### EXTRACT
• • • •

Open fred777 opened 3 years ago
Please check InfoZip AppNote 6.3.9:
4.4.8 compressed size: (4 bytes)
4.4.9 uncompressed size: (4 bytes)
The size of the file compressed (4.4.8) and uncompressed,
(4.4.9) respectively. When a decryption header is present it
will be placed in front of the file data and the value of the
compressed file size will include the bytes of the decryption
header. If bit 3 of the general purpose bit flag is set,
these fields are set to zero in the local header and the
correct values are put in the data descriptor and
in the central directory.
.....................
Bit 3: If this bit is set, the fields crc-32, compressed
size and uncompressed size are set to zero in the
local header. The correct values are put in the
data descriptor immediately following the compressed
data. (Note: PKZIP version 2.04g for DOS only
recognizes this bit for method 8 compression, newer
versions of PKZIP recognize this bit for any
compression method.)

• • • •

### GOAL
In the text on ZIP file sizes, what does the compressed file size include when a decryption header is present? The records have no connection to the text about ZIP file sizes.

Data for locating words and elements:
• • • •

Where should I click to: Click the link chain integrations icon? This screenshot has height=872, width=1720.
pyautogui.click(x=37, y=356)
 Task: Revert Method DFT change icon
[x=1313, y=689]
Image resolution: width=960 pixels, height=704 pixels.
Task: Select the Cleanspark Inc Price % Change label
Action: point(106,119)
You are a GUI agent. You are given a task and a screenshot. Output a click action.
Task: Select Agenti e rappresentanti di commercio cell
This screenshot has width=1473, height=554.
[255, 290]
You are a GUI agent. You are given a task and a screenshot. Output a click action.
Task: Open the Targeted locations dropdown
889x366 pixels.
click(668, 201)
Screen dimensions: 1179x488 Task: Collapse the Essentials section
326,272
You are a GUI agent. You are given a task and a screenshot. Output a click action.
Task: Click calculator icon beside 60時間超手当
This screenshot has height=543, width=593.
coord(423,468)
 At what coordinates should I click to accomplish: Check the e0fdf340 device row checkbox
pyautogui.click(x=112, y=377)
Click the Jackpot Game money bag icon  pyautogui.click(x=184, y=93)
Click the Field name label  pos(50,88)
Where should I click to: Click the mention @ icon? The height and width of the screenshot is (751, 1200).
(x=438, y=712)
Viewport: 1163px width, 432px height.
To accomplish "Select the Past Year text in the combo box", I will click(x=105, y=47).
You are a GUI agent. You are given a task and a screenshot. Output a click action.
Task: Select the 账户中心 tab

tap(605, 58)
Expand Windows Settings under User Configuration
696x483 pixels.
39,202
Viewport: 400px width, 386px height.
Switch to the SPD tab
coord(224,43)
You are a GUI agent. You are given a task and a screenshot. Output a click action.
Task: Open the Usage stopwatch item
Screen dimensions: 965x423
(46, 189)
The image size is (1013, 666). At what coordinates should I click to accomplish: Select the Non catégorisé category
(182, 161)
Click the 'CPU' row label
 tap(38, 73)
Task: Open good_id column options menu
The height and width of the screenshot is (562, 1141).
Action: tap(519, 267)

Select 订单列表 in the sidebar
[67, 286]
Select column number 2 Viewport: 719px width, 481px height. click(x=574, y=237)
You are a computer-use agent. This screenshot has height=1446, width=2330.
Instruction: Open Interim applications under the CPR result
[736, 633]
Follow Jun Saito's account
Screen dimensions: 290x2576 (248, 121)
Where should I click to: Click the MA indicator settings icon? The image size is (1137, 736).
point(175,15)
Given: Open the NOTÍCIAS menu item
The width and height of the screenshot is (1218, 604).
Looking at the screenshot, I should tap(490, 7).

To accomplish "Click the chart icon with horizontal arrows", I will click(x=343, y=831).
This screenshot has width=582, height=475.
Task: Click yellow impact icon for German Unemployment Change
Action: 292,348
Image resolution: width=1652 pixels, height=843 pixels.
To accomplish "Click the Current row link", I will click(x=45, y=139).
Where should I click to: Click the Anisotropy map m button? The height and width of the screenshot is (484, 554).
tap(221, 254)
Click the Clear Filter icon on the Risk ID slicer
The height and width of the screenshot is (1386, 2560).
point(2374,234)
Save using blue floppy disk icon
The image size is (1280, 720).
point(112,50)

• • • •

### EXERCISE RESULT
It includes the bytes of the decryption header.